##### Supplied data

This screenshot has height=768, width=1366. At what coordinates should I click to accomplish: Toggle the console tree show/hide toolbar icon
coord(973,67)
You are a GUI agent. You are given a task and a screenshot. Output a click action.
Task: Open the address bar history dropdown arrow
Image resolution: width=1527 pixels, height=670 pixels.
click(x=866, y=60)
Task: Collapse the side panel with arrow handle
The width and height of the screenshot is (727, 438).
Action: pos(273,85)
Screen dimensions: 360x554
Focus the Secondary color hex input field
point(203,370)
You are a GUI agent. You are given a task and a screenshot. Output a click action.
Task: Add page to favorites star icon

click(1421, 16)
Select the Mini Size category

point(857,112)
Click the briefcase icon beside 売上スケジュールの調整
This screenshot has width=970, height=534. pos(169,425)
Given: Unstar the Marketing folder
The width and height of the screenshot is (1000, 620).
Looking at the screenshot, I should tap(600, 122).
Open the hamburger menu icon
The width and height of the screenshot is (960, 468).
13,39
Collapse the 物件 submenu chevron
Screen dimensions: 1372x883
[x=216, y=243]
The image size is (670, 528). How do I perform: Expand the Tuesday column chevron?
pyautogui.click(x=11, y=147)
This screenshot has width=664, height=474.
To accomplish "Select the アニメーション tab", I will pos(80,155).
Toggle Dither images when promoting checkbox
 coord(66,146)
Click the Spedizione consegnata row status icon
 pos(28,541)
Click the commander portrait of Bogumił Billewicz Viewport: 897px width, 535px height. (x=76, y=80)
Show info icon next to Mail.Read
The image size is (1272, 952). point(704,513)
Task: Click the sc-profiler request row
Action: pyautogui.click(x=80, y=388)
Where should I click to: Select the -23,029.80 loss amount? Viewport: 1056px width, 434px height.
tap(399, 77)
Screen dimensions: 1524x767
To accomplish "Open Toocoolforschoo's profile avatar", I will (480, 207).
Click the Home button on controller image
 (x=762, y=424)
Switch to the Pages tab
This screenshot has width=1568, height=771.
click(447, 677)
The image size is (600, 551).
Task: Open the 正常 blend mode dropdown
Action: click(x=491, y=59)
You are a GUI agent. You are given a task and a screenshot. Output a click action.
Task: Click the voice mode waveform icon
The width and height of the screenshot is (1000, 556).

##########

● Task to complete
From the entries above, collect every line with the string "will" in it.

● Answer to this task
To accomplish "Select the アニメーション tab", I will pos(80,155).
To accomplish "Open Toocoolforschoo's profile avatar", I will (480, 207).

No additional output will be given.